MNX engineers have many years of experience in successfully developing MEMS devices and transitioning them into a production environment for manufacturing commercial products. An important consequence of the inherent specialization of MEMS devices is that most MEMS applications require relatively small production volumes. In these cases the MNX is the perfect choice for both your device development and production. For those applications requiring higher production volumes, it will almost always make economic and strategic sense to have the MNX develop your MEMS device and process technology and then transfer the manufacturing to a larger production facility when the time is right. This will allow you to avoid the extremely prohibitive costs of developing device designs and process technologies in large production facilities. Also, few, if any, large production facilities have the expertise for device development since they are manufacturers. Whatever the volume of your application, when you are ready to go into production the MNX is there to help you achieve success in both your development and transition production.
Low-Volume Applications
- MNX can provide low-volume production services using internal resources if you require small to modest numbers of devices and/or process runs.
High-Volume Applications
- The MNX has contractual and well-established relationships with over 70 foundries of varying scales, tooling, and processing capabilities. We can help you select the production foundry that best suits your requirements and budget.

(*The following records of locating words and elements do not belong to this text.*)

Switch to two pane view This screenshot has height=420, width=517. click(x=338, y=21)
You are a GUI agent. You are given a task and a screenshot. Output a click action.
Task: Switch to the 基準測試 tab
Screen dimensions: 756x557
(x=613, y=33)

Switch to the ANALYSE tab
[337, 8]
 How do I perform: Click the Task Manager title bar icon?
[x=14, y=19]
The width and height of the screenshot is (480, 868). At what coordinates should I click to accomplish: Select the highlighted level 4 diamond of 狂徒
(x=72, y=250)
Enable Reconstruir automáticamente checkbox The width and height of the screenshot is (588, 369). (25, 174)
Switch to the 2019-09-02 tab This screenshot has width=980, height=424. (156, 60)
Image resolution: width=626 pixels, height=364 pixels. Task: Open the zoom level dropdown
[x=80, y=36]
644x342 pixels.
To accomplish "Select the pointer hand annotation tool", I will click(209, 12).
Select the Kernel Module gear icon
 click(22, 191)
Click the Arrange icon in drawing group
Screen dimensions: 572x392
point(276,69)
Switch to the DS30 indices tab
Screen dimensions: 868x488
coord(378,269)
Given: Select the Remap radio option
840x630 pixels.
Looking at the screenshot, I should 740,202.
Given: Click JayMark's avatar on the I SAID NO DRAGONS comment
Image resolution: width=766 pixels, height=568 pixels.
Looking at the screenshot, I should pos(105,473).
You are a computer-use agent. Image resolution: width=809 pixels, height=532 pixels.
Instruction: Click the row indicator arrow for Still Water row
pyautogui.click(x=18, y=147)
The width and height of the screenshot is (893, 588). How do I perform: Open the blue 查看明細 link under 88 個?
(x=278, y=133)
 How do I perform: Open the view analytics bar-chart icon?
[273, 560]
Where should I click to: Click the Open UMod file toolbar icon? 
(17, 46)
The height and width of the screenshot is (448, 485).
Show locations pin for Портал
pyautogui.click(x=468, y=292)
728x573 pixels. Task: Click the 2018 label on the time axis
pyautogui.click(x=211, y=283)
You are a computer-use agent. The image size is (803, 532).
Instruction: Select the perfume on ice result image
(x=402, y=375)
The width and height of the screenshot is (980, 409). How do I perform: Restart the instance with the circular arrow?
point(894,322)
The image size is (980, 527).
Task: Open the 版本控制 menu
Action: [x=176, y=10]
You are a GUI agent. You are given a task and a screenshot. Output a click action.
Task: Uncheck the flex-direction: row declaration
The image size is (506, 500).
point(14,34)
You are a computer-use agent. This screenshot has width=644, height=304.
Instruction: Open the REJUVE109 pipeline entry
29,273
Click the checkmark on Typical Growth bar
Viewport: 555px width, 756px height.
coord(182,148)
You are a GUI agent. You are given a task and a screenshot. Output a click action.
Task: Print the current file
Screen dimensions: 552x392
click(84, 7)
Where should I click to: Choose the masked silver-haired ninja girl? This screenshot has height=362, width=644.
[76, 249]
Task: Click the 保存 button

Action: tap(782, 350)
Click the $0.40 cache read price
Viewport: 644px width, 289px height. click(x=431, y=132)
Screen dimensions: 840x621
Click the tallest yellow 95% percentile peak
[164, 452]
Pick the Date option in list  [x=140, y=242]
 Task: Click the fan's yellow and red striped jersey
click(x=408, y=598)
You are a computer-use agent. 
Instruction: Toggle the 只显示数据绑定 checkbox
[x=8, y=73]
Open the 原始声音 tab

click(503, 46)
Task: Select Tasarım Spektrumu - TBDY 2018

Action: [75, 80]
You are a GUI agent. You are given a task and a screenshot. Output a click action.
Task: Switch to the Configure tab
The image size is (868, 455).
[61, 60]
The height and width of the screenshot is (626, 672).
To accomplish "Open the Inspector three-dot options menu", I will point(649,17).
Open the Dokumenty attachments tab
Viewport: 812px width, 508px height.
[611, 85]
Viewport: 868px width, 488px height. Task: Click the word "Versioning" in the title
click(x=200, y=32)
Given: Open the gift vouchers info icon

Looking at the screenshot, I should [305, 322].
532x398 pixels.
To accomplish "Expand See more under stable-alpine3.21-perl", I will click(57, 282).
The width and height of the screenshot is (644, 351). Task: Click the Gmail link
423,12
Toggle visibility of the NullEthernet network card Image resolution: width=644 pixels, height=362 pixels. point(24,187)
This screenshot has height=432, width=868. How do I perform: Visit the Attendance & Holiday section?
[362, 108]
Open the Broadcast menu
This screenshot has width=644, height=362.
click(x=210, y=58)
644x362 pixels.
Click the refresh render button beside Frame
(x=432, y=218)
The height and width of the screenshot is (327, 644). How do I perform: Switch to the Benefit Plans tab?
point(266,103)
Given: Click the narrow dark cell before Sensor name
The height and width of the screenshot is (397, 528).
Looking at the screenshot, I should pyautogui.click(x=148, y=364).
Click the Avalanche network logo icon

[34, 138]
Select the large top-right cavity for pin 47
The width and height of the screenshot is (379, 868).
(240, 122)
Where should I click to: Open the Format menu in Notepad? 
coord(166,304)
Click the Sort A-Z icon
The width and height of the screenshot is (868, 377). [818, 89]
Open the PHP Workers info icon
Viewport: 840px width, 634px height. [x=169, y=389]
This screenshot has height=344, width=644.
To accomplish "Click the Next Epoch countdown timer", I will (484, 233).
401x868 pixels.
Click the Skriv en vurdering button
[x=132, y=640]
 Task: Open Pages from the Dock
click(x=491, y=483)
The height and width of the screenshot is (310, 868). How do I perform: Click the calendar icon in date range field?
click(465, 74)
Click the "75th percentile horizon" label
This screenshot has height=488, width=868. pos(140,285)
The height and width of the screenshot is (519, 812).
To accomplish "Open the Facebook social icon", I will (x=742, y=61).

- MNX technical staff has detailed and intimate knowledge of all our foundries. This, coupled with our extensive MEMS device development experience, translates into a cost effective, rapid and successful product launch.
- A key element of transferring a process sequence from development into production is the MNX proprietary software system. Our software system is unique and captures all the important processing details of a process run and documents this information in a manner that allows the process sequences to be transferred in production and ramped to any manufacturing volume required with relative ease.